Description
Current Behavior
@transifex/native
increases bundle size significantly when added as a dependency. Bundlephobia says it's 135.7kb minified and 43.2kb minified/gzipped, which is in line with what we're seeing in our bundles. This is larger than react
and react-dom
combined, which is fairly ridiculous.
Expected Behavior
@transifex/native
should ideally be more like 30-40kb minified.
Steps to Reproduce
Add @transifex/native
as a dependency and bundle your application.
Possible Solution
I have four suggestions that could improve the situation. Two of these could be considered breaking changes and would require a major version bump, but would not necessarily be difficult upgrades for people to make. I've noted which ones below.
The general themes of these suggestions are:
- Stop targeting very old browsers and Node versions
- Give the application bundler more control over how this package and dependencies are handled
If any of these suggestions are interesting, we could split them out into separate issues. I'd also be willing to help with some of them.
Transpile Fewer Features
This would be a breaking change.
Currently all the packages in this repo use @babel/preset-env
with defaults, which targets extremely old browsers, and thus has to emit quite a bit more code during transpilation.
I can't speak for all users of these packages, but we would be totally fine targeting ES2018+, removing the need to transpile most or possibly even all the code in @transifex/native
. All major browsers have supported these features for nearly 4 years.
@messageformat/core
already uses the browserlist query:
> 0.5%, last 2 versions, Firefox ESR, not dead
This is equivalent to browserlists' defaults
and seems like a reasonable starting point.
People who care about older browsers still have the option of transpiling dependencies.
If I remove babel-loader
from the browser Webpack config, the browser bundle goes from 136kb to 119kb.
Ship an ES Module Bundle
This would not need to be a breaking change, since it could be additive.
Browsers commonly support ES modules, and modern bundlers like Rollup and Webpack prefer working with ES modules.
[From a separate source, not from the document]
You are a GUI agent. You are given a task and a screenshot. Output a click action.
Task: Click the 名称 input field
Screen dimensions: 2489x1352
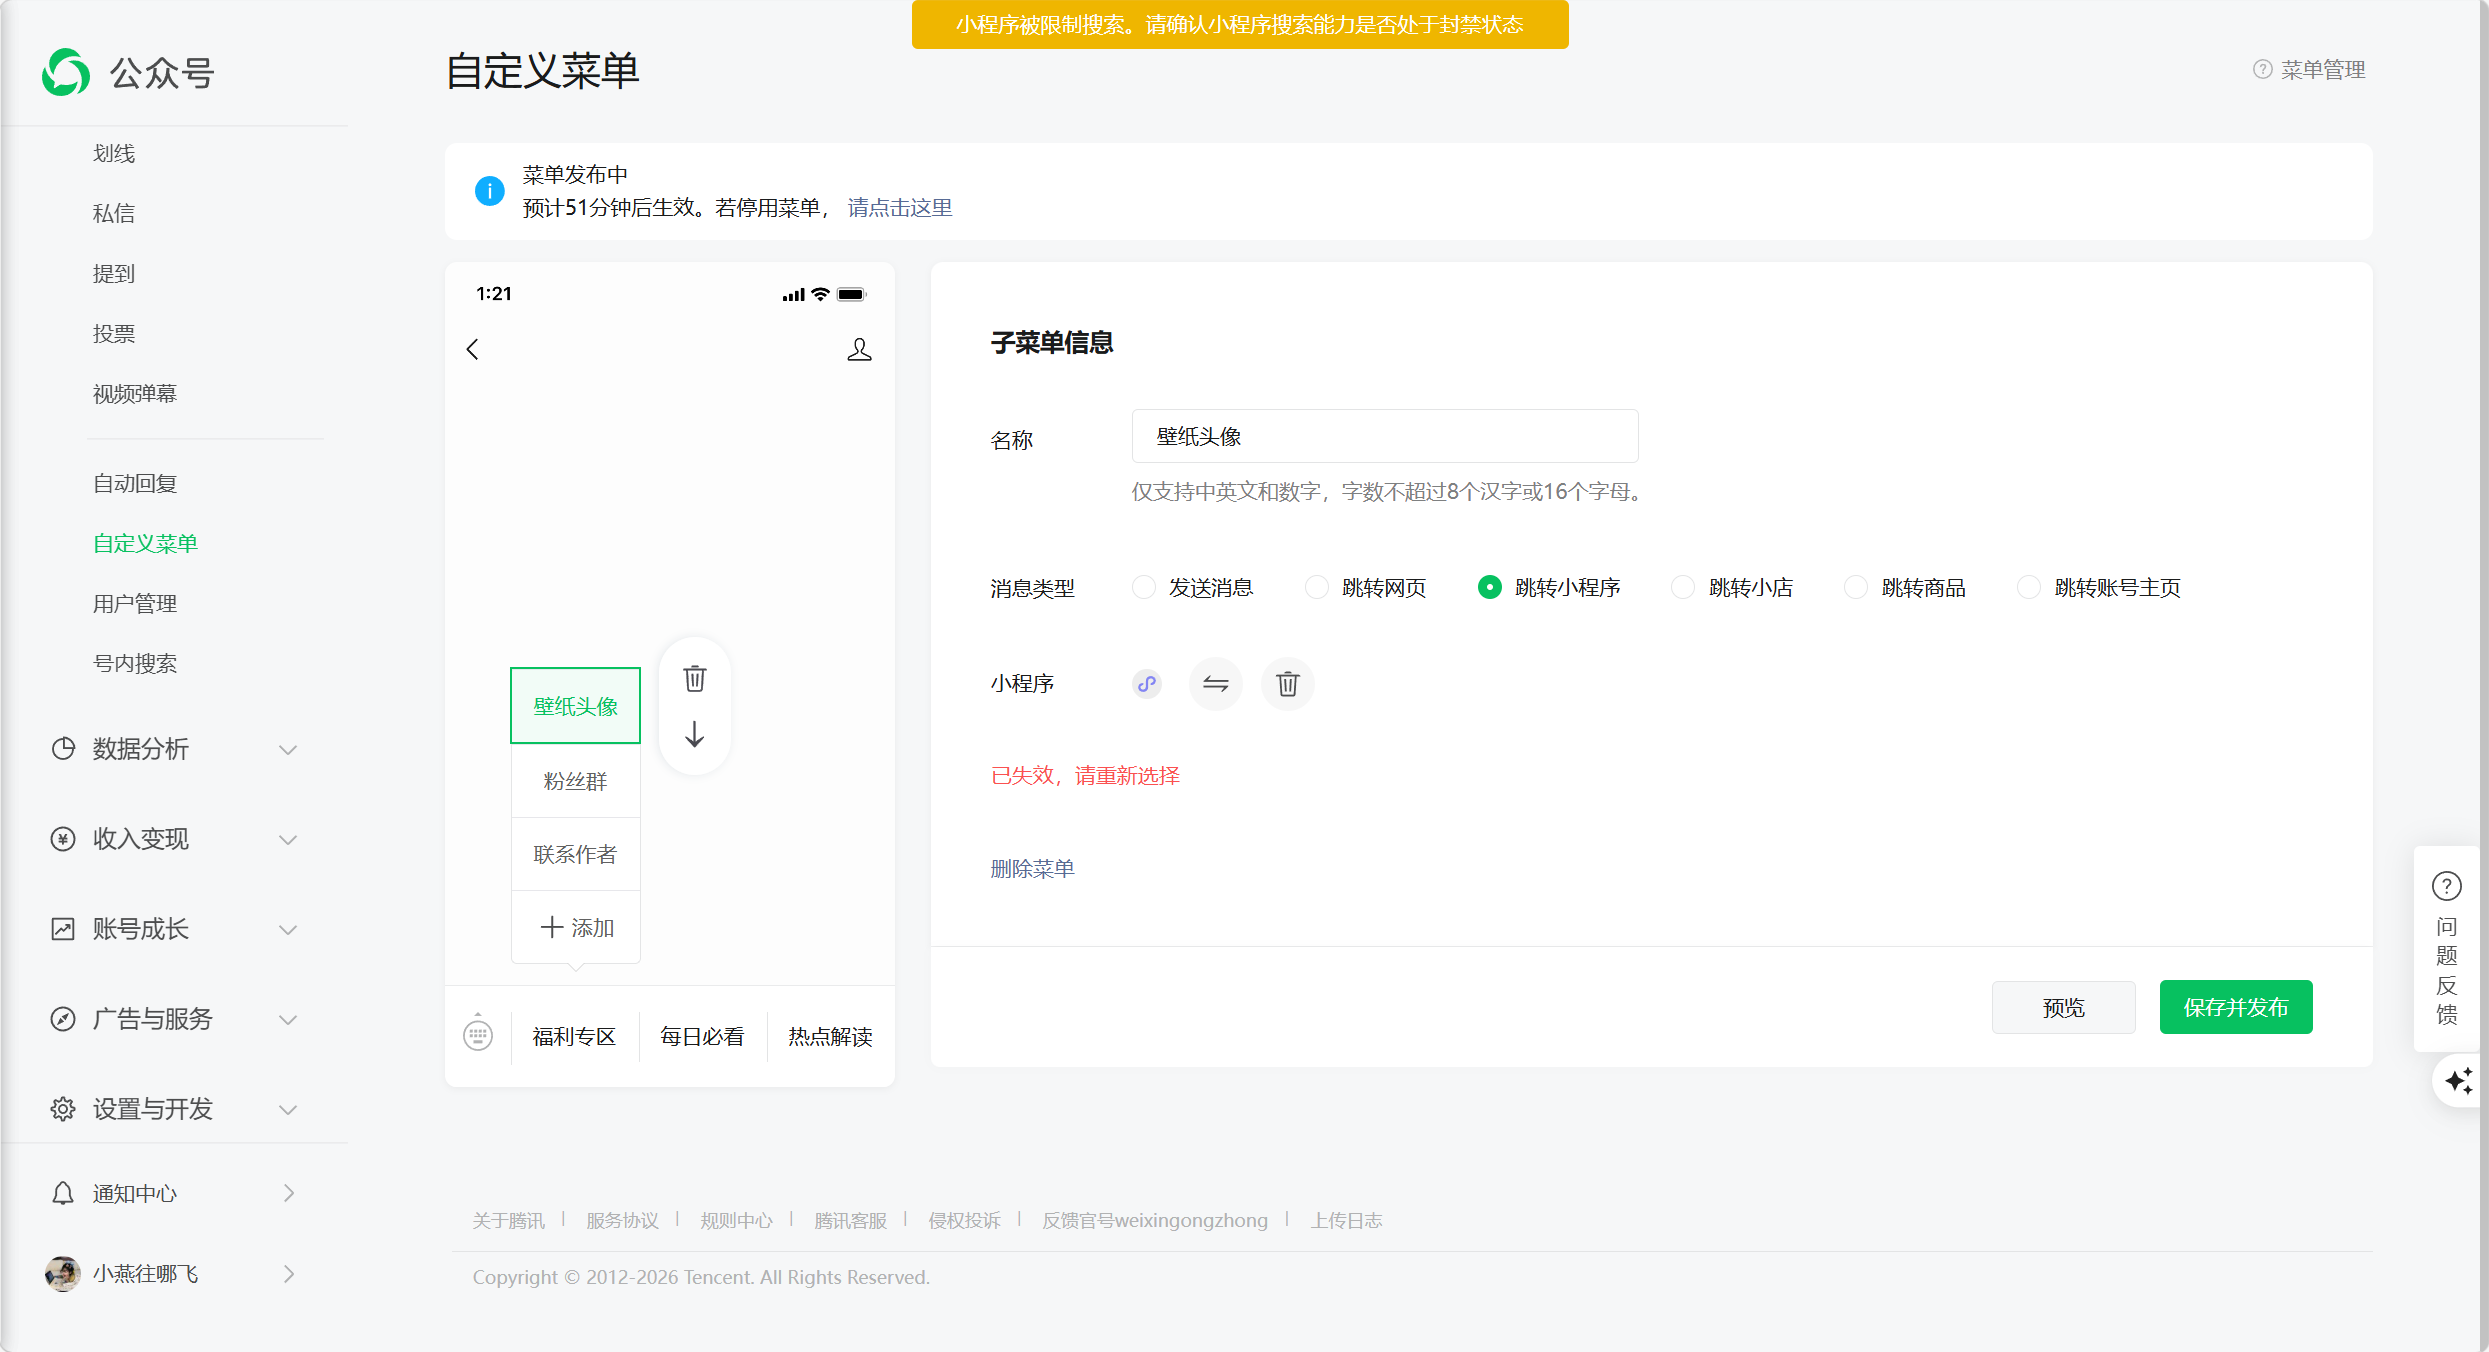1384,436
ES modules allow for easier size optimization through tree-shaking.
For people who care about older environments, you could continue shipping a UMD or CommonJS bundle alongside the ES module one.
If I enable experiment module output in Webpack and set output.library.type
to 'module'
, the browser bundle actually increases slightly from 119kb to 120kb. I'm hopeful that we could make up for this in the final application with tree-shaking.
Remove Axios
This would be a breaking change.
The fetch API is widely supported in browsers and in all current versions of Node. It should provide functionality to replace Axios, which is 11.6kb minified/gzipped -- roughly a quarter of @transifex/native
's size.
For people who care about older environments, you could provide a way to pass in a fetch
function. They could then choose to pull in a fetch polyfill and pass that in.
If I remove Axios and replace it with fetch
, the browser bundle goes from 120kb down to 91kb.
Treat Dependencies as External
This would not need to be a breaking change (IMO).
@transifex/native
bundles its dependencies, but also lists them inside package.json
under dependencies
, which is redundant since they aren't actually needed at runtime. It should either:
- Not bundle dependencies and mark them as external in Webpack
- Bundle dependencies, but list them under
devDependencies
I would prefer the first. That would:
- Allow me to make minor/patch updates to those dependencies without updating
@transifex/native
itself - Give me more control over how they're bundle and transpiled
- Allow combining them with other packages that might have common dependencies. (This would be the case with
md5
, which would save us 2.2kb minified/gzipped. Not huge, but I'll take free savings if I can get it.)
I can see there's further room for improvement in @messageformat/core
, but I can take that up with that project if we can get started on some of the improvements here.